Only the lines from the one containing "You are a GUI" through the end of the entries are wanted, retyped exactly and without pictures.

BEGIN Data provided

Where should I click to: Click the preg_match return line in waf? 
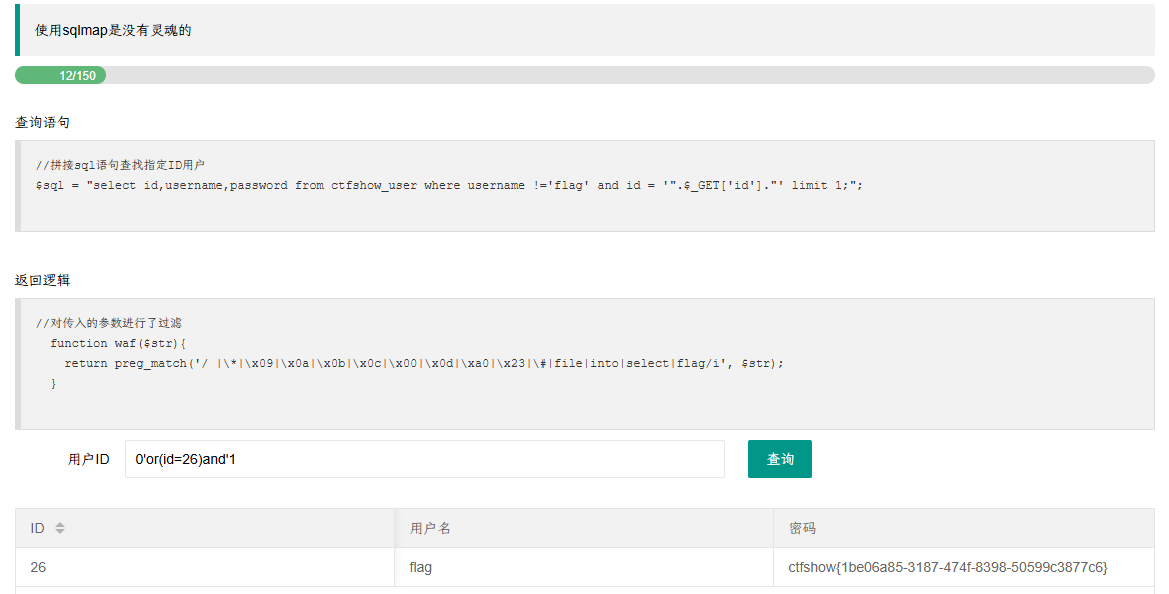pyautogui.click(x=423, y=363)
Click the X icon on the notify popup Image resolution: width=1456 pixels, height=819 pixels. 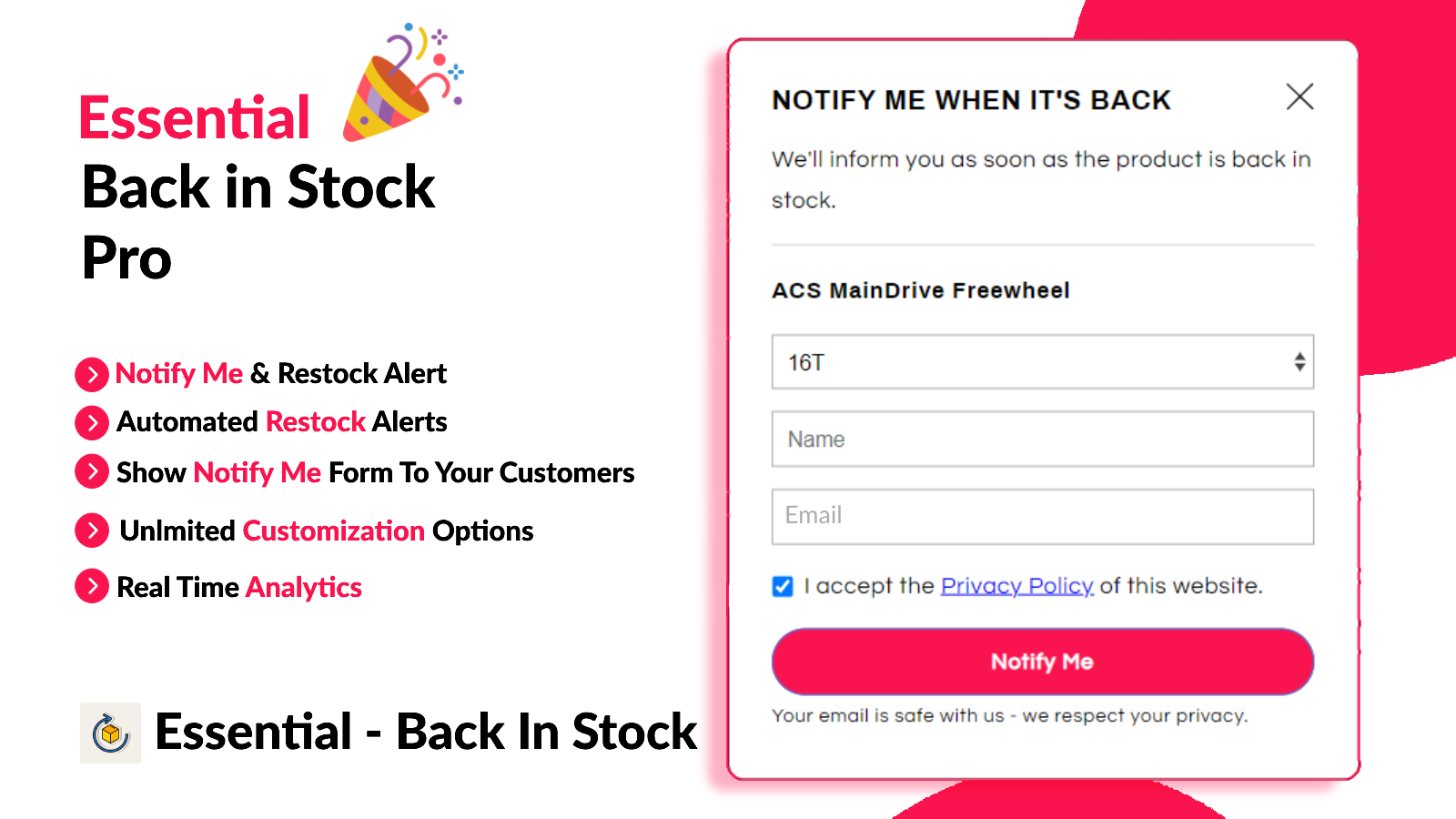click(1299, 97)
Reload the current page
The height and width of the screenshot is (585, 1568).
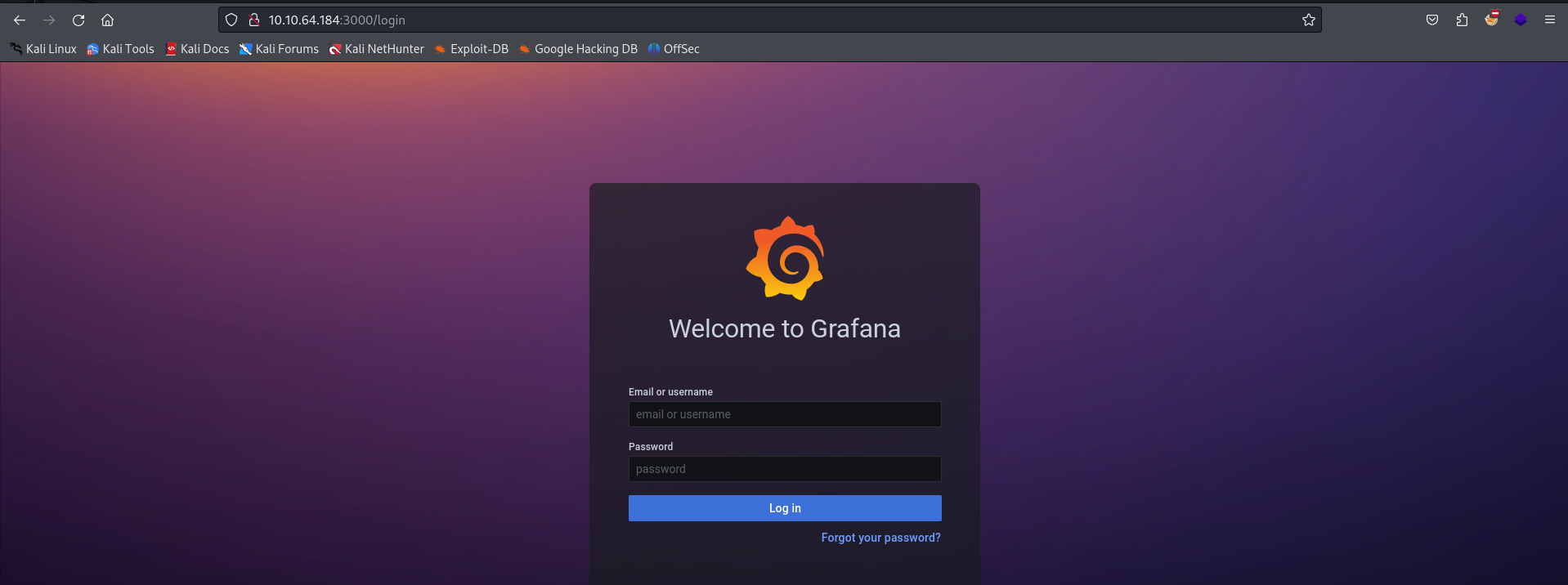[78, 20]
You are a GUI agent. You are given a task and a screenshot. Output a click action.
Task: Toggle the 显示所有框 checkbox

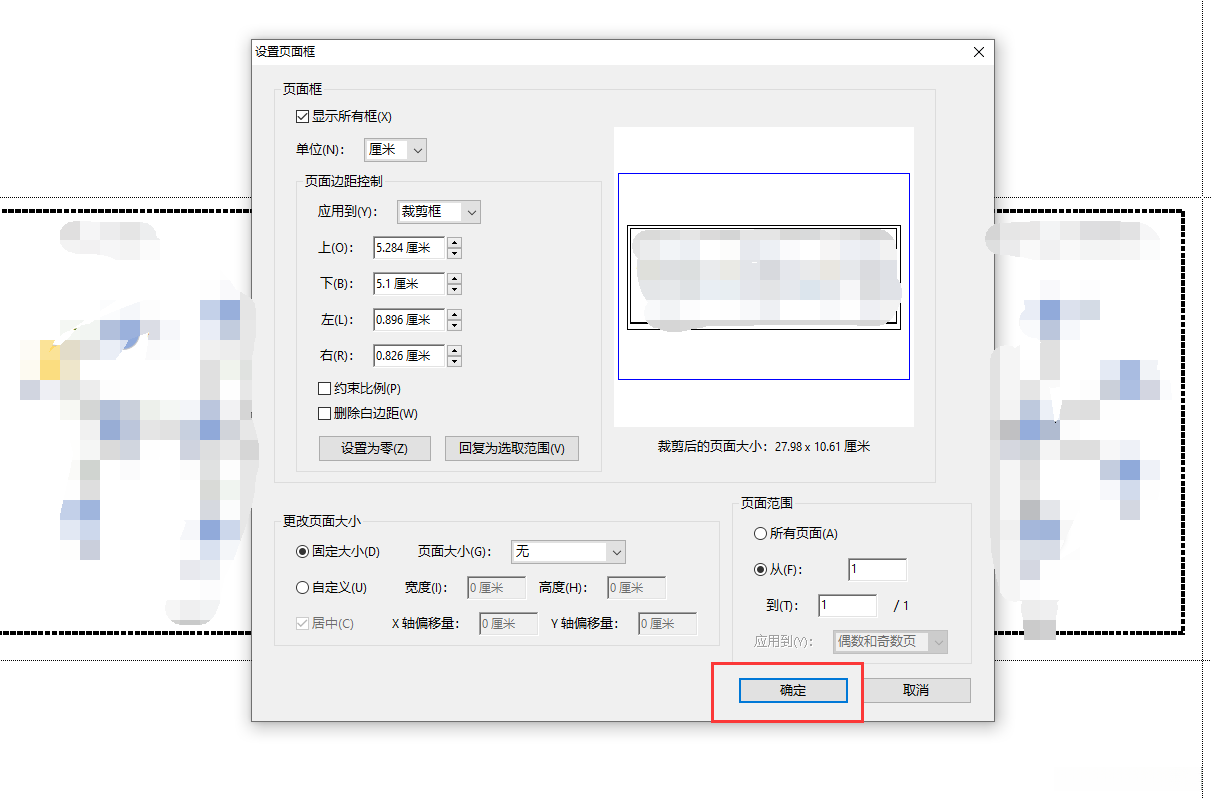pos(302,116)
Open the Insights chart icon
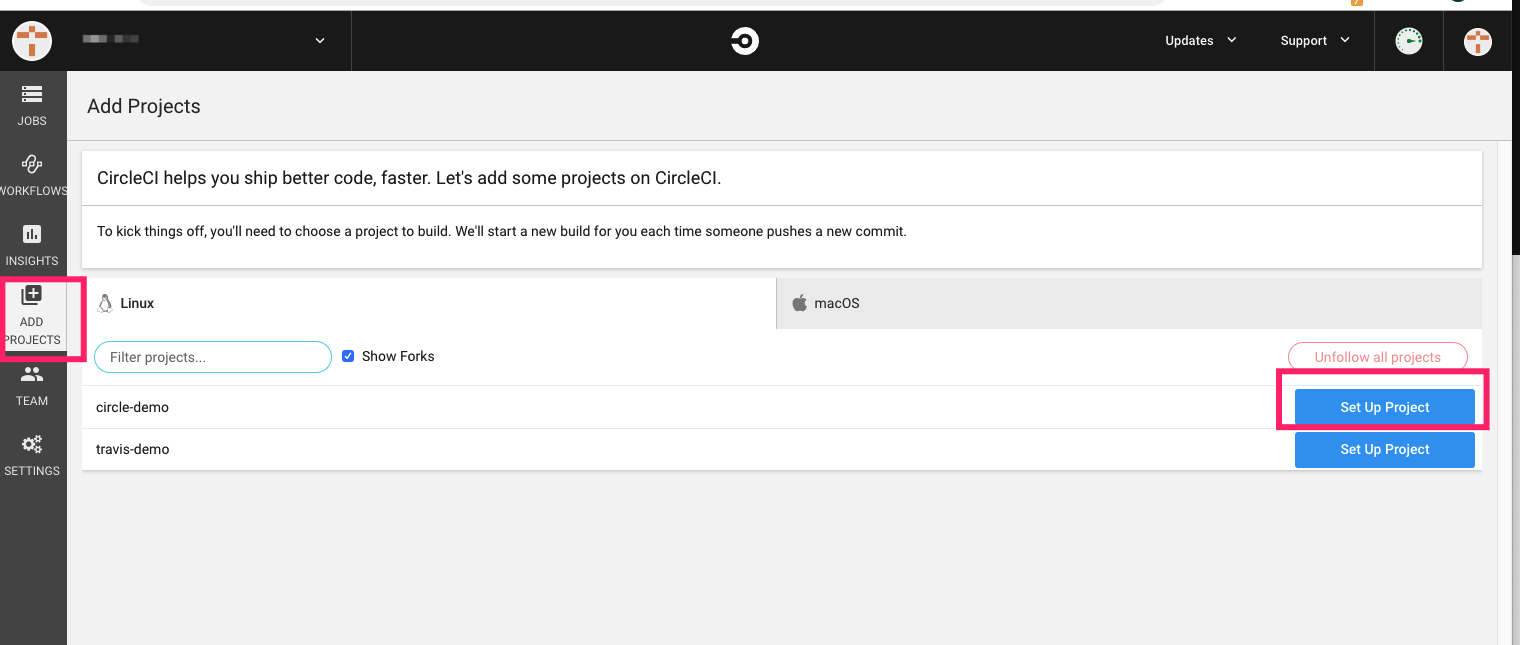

END Data provided

- _Response for this exercise_:
You are a GUI agent. You are given a task and a screenshot. Output a click action.
Task: Toggle the 显示所有框 checkbox

pos(302,116)
Open the Insights chart icon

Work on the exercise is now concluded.